Reputation: 2022
Objective: To read a remote file stored in HDFS using pydoop, from my laptop. I'm using pycharm professional edition. I'm using Cloudera CDH5.4
pyCharm Configuration on my laptop: In the project interpreter (under settings), I have directed the python compiler to be on the remote server as ssh://remote-server-ip-address:port-number/home/ashish/anaconda/bin/python2.7
Now there is a file stored in HDFS location /home/ashish/pencil/someFileName.txt
Then I install pydoop on the remote server using pip install pydoop and its installed. Then I write this code to read the file from the hdfs location
import pydoop.hdfs as hdfs
with hdfs.open('/home/ashish/pencil/someFileName.txt') as file:
for line in file:
print(line,'\n')
On execution I get the error
Traceback (most recent call last):
File "/home/ashish/PyCharm_proj/Remote_Server_connect/hdfsConxn.py", line 7, in <module>
import pydoop.hdfs as hdfs
File /home/ashish/anaconda/lib/python2.7/sitepackages/pydoop/hdfs/__init__.py", line 82, in <module>
from . import common, path
File "/home/ashish/anaconda/lib/python2.7/site-packages/pydoop/hdfs/path.py", line 28, in <module>
from . import common, fs as hdfs_fs
File "/home/ashish/anaconda/lib/python2.7/site-packages/pydoop/hdfs/fs.py", line 34, in <module>
from .core import core_hdfs_fs
File "/home/ashish/anaconda/lib/python2.7/site-packages/pydoop/hdfs/core/__init__.py", line 49, in <module>
_CORE_MODULE = init(backend=HDFS_CORE_IMPL)
File "/home/ashish/anaconda/lib/python2.7/site-packages/pydoop/hdfs/core/__init__.py", line 29, in init
jvm.load_jvm_lib()
File "/home/ashish/anaconda/lib/python2.7/site- packages/pydoop/utils/jvm.py", line 33, in load_jvm_lib
java_home = get_java_home()
File "/home/ashish/anaconda/lib/python2.7/site-packages/pydoop/utils/jvm.py", line 28, in get_java_home
raise RuntimeError("java home not found, try setting JAVA_HOME")
RuntimeError: java home not found, try setting JAVA_HOME
Process finished with exit code 1
My guess is that maybe its not able to find py4j. The location of py4j is
/home/ashish/anaconda/lib/python2.7/site-packages/py4j
And when I echo java home on the remote server,
echo $JAVA_HOME
I get this location,
/usr/java/jdk1.7.0_67-cloudera
I am new to programming in python as well as the centOS setup, please suggest what can i do to solve this problem?
Thanks
Upvotes: 0
Views: 1695
Reputation: 2022
Well, looks like I solved it. What i did was I used
sys.path.append('/usr/java/jdk1.7.0_67-cloudera')
I updated the code
import os, sys
sys.path.append('/usr/java/jdk1.7.0_67-cloudera')

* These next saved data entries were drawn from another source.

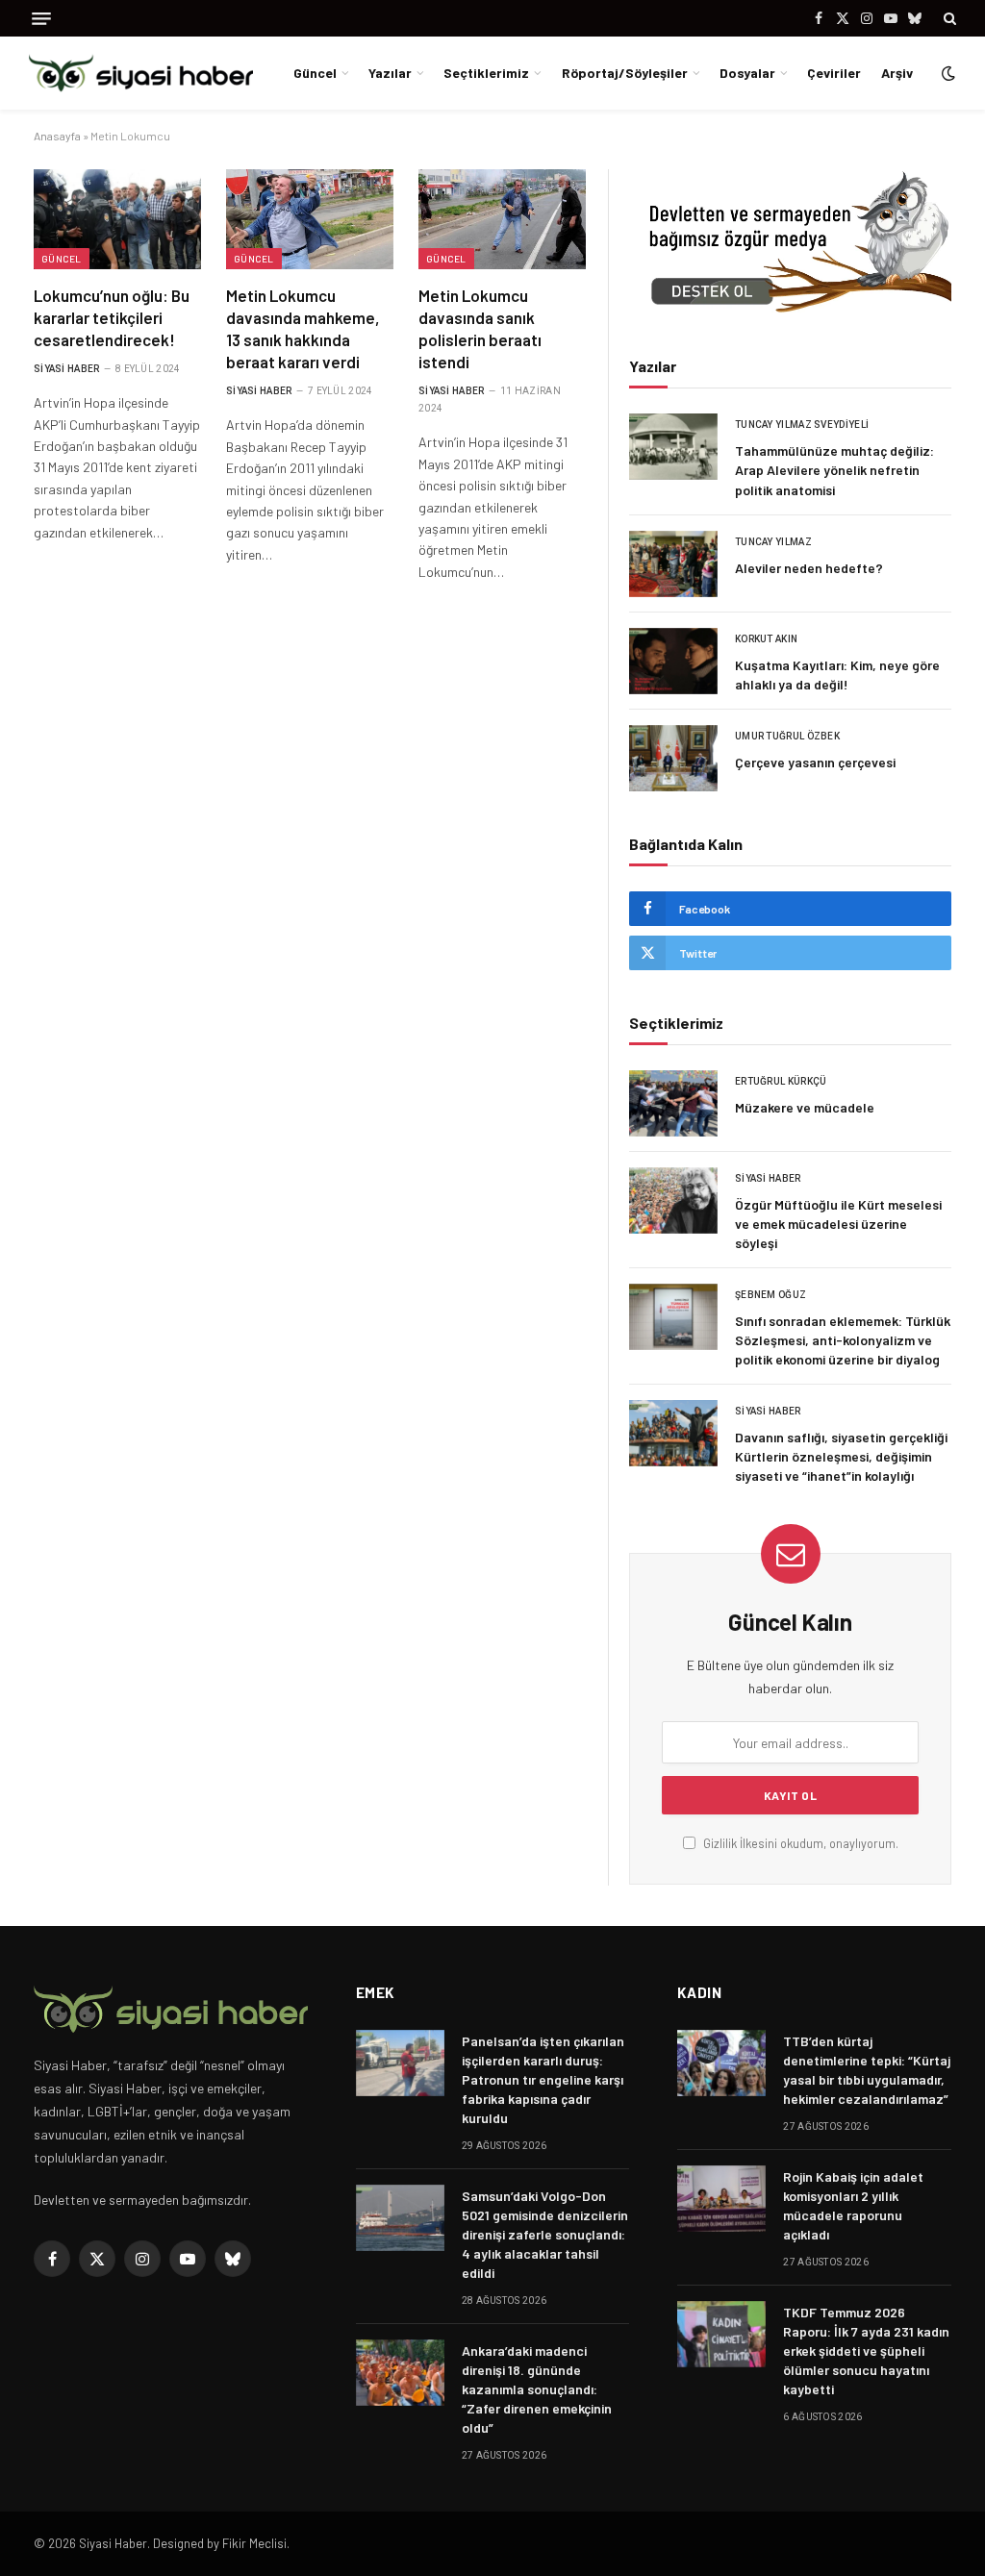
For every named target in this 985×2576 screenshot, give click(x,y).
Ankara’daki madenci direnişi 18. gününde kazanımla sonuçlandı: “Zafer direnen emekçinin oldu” (537, 2389)
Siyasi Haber (67, 368)
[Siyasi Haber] (141, 73)
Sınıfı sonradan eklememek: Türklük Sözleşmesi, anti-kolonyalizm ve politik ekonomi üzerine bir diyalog (842, 1340)
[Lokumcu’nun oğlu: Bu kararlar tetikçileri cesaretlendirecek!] (117, 219)
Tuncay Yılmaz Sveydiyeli (802, 424)
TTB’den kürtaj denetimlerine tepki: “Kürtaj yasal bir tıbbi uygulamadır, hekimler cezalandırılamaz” (866, 2070)
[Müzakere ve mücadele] (673, 1103)
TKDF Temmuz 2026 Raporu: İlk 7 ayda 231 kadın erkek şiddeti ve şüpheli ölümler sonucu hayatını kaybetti (866, 2350)
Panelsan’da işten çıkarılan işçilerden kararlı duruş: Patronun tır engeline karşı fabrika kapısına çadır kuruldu (543, 2079)
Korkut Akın (766, 639)
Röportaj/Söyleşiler (625, 72)
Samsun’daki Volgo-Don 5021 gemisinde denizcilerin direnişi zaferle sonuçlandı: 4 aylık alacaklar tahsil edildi (545, 2234)
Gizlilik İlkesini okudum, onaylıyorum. (799, 1843)
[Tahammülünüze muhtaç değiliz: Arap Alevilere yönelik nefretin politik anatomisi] (673, 446)
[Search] (948, 18)
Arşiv (897, 72)
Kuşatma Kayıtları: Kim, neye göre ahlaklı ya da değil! (837, 674)
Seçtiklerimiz (486, 72)
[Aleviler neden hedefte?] (673, 564)
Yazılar (390, 72)
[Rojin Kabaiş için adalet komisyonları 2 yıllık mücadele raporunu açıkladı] (721, 2198)
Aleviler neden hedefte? (809, 568)
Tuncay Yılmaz (773, 542)
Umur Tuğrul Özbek (787, 736)
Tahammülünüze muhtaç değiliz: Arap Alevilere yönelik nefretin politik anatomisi (834, 469)
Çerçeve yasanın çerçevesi (815, 762)
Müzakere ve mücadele (804, 1107)
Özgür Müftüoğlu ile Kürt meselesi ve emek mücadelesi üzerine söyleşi (838, 1223)
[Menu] (41, 19)
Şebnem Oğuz (770, 1294)
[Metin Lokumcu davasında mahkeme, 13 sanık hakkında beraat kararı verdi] (309, 219)
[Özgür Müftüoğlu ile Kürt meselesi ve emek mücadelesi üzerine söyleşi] (673, 1200)
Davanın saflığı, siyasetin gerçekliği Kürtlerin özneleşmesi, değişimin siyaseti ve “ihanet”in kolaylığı (841, 1456)
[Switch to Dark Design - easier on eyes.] (946, 73)
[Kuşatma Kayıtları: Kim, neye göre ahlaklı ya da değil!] (673, 661)
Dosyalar (747, 72)
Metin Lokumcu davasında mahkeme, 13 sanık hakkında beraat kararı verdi (303, 328)
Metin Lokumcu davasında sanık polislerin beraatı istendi (480, 328)
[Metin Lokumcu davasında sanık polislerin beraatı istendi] (502, 219)
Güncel (315, 72)
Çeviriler (834, 72)
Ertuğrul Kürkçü (781, 1081)
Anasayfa (57, 135)
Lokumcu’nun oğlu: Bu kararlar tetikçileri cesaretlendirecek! (111, 317)
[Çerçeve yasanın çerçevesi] (673, 758)
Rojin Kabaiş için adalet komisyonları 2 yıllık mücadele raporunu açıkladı (853, 2205)
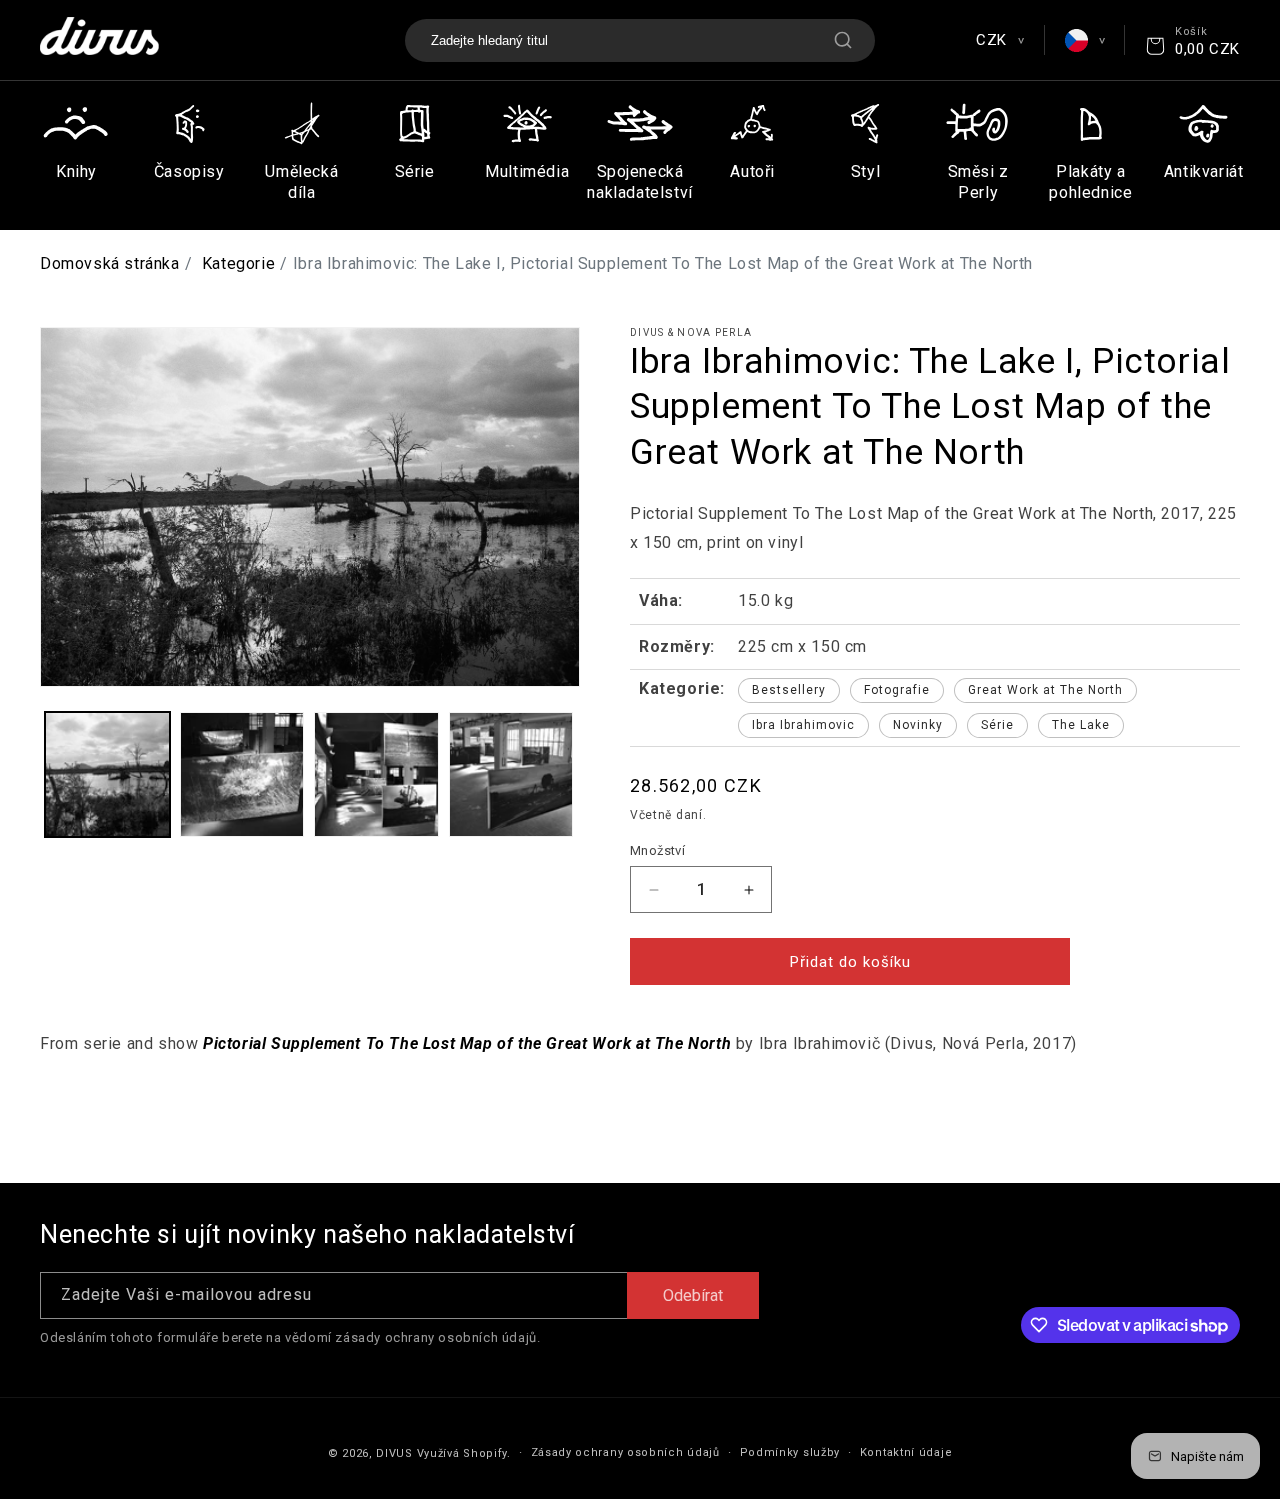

input_file = '/home/ashish/pencil/someData.txt'
with open(input_file) as f:
for line in f:
print line
This code reads a file from HDFS in a remote server and then prints the output in pycharm console on my laptop.
By using sys.path.append() you don't have to manually change the hadoop.sh file and cause conflicts with other java configuration files.
Upvotes: 1
Reputation: 2291
You can try by setting JAVA_HOME
in hadoop-env.sh
(it's commented by default).
Change:
# The java implementation to use. Required.
# export JAVA_HOME=/usr/lib/j2sdk1.5-sun
To:
# The java implementation to use. Required.
export JAVA_HOME=/usr/java/jdk1.7.0_67-cloudera
Or whatever your java installation directory is.
Upvotes: 0